- Exercise description
Retype each entry below exactly as it stands.

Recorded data
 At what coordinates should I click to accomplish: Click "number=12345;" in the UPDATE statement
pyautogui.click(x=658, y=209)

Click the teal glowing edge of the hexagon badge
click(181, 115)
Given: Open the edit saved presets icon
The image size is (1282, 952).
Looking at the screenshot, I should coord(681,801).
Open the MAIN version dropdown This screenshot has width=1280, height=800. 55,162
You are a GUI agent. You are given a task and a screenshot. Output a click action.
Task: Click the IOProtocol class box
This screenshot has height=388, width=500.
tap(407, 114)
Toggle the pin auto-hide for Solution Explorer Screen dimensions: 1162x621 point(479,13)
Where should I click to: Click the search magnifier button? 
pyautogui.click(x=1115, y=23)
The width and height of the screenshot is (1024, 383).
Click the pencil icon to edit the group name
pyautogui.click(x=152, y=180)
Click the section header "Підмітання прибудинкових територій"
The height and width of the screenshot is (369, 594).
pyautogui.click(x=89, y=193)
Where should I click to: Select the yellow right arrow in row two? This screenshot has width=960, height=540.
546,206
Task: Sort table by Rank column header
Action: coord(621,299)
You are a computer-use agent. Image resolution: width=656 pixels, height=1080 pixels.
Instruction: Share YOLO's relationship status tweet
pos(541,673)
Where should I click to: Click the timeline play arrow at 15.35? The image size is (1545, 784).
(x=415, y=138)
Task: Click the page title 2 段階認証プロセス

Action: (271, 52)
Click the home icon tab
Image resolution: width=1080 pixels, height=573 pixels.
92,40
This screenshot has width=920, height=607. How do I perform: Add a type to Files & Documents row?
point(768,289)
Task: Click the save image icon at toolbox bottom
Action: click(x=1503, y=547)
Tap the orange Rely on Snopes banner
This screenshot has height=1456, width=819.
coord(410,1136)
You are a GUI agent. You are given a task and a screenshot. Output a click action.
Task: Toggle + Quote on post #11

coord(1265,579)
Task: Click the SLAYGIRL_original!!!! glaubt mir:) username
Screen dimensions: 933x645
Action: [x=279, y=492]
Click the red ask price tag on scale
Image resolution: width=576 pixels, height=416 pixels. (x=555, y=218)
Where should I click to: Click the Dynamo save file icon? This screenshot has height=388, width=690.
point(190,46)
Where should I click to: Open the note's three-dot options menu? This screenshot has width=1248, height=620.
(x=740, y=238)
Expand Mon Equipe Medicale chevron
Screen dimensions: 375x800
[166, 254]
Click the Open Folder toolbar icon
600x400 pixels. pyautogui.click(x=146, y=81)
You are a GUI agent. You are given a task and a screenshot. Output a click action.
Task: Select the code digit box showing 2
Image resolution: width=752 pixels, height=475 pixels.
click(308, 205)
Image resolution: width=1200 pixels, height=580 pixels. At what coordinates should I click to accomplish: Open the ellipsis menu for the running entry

- Your solution
 At what coordinates should I click to accomplish: Click "number=12345;" in the UPDATE statement
pyautogui.click(x=658, y=209)

Click the teal glowing edge of the hexagon badge
click(181, 115)
Given: Open the edit saved presets icon
The image size is (1282, 952).
Looking at the screenshot, I should coord(681,801).
Open the MAIN version dropdown This screenshot has width=1280, height=800. 55,162
You are a GUI agent. You are given a task and a screenshot. Output a click action.
Task: Click the IOProtocol class box
This screenshot has height=388, width=500.
tap(407, 114)
Toggle the pin auto-hide for Solution Explorer Screen dimensions: 1162x621 point(479,13)
Where should I click to: Click the search magnifier button? 
pyautogui.click(x=1115, y=23)
The width and height of the screenshot is (1024, 383).
Click the pencil icon to edit the group name
pyautogui.click(x=152, y=180)
Click the section header "Підмітання прибудинкових територій"
The height and width of the screenshot is (369, 594).
pyautogui.click(x=89, y=193)
Where should I click to: Select the yellow right arrow in row two? This screenshot has width=960, height=540.
546,206
Task: Sort table by Rank column header
Action: coord(621,299)
You are a computer-use agent. Image resolution: width=656 pixels, height=1080 pixels.
Instruction: Share YOLO's relationship status tweet
pos(541,673)
Where should I click to: Click the timeline play arrow at 15.35? The image size is (1545, 784).
(x=415, y=138)
Task: Click the page title 2 段階認証プロセス

Action: (271, 52)
Click the home icon tab
Image resolution: width=1080 pixels, height=573 pixels.
92,40
This screenshot has width=920, height=607. How do I perform: Add a type to Files & Documents row?
point(768,289)
Task: Click the save image icon at toolbox bottom
Action: click(x=1503, y=547)
Tap the orange Rely on Snopes banner
This screenshot has height=1456, width=819.
coord(410,1136)
You are a GUI agent. You are given a task and a screenshot. Output a click action.
Task: Toggle + Quote on post #11

coord(1265,579)
Task: Click the SLAYGIRL_original!!!! glaubt mir:) username
Screen dimensions: 933x645
Action: [x=279, y=492]
Click the red ask price tag on scale
Image resolution: width=576 pixels, height=416 pixels. (x=555, y=218)
Where should I click to: Click the Dynamo save file icon? This screenshot has height=388, width=690.
point(190,46)
Where should I click to: Open the note's three-dot options menu? This screenshot has width=1248, height=620.
(x=740, y=238)
Expand Mon Equipe Medicale chevron
Screen dimensions: 375x800
[166, 254]
Click the Open Folder toolbar icon
600x400 pixels. pyautogui.click(x=146, y=81)
You are a GUI agent. You are given a task and a screenshot. Output a click action.
Task: Select the code digit box showing 2
Image resolution: width=752 pixels, height=475 pixels.
click(308, 205)
Image resolution: width=1200 pixels, height=580 pixels. At what coordinates should I click to accomplish: Open the ellipsis menu for the running entry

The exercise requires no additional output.